Description of the task: Repeat word for word the line with "DOCTORI in SOCIOLOGIE (111, 124)" and every line after it until the records below run out.

-- Opening Marker --

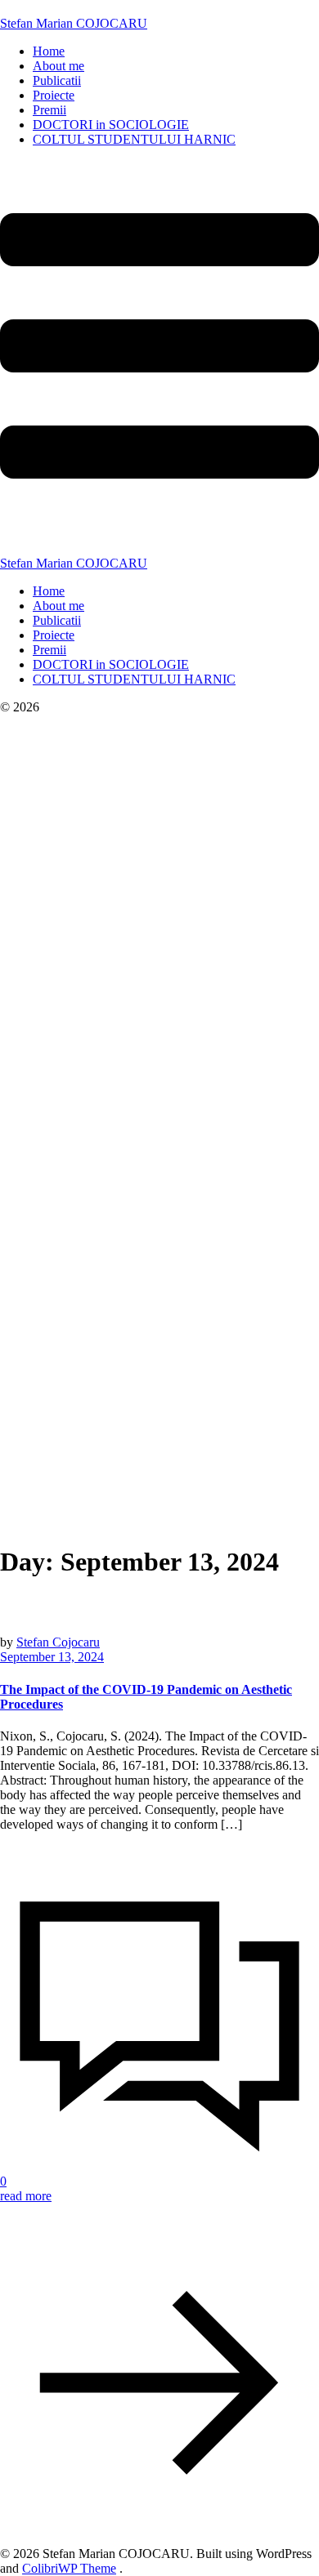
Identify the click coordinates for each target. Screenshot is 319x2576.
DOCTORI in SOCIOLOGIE (111, 124)
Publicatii (57, 80)
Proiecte (53, 95)
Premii (49, 110)
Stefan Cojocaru (58, 1642)
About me (58, 66)
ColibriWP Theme (69, 2568)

-- Closing Marker --

Solution:
DOCTORI in SOCIOLOGIE (111, 124)
Publicatii (57, 80)
Proiecte (53, 95)
Premii (49, 110)
Stefan Cojocaru (58, 1642)
About me (58, 66)
ColibriWP Theme (69, 2568)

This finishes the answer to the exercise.